- **WHAT YOU NEED TO DO**: Count how many lines of the items below contain the string "accomplish", treating uppercase and lowercase as different. Reply with the number only.

- **MATERIALS PROVIDED**:
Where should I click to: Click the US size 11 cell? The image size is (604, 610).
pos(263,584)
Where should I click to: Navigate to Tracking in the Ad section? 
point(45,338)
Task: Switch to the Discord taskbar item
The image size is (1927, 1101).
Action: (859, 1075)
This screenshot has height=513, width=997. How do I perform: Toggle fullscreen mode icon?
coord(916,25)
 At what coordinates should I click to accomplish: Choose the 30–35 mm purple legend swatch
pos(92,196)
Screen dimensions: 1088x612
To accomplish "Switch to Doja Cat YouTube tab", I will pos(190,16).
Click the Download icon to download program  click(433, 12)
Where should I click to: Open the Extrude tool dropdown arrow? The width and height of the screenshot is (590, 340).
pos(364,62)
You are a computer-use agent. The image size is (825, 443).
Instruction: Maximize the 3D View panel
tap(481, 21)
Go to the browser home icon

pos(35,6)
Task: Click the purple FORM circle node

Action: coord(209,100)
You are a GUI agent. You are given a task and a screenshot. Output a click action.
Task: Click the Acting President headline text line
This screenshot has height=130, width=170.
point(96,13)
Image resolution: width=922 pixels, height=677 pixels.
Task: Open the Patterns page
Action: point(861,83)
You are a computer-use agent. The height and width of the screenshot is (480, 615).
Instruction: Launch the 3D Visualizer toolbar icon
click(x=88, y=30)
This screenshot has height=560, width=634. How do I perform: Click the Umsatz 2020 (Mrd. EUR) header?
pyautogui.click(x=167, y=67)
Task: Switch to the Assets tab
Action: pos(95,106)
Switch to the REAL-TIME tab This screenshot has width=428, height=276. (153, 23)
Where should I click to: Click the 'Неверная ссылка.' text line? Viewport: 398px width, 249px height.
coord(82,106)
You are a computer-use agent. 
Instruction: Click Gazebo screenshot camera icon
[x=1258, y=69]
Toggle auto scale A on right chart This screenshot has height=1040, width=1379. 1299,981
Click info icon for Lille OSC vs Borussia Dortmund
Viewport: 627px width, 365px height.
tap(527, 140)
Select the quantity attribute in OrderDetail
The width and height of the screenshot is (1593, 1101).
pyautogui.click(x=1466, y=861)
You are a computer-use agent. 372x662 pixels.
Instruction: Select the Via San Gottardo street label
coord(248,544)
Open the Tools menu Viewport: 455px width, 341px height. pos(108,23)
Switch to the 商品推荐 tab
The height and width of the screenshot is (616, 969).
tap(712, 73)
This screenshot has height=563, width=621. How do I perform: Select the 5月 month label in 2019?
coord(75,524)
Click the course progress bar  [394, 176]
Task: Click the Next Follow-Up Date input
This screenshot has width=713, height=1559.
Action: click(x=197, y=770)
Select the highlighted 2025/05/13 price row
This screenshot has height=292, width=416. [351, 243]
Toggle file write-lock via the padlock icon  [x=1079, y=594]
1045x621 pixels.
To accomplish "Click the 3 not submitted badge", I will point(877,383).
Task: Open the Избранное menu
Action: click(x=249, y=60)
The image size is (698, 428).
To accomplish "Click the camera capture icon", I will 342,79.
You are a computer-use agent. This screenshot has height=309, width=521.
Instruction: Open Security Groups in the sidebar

- **RESPONSE TO THIS TASK**: 4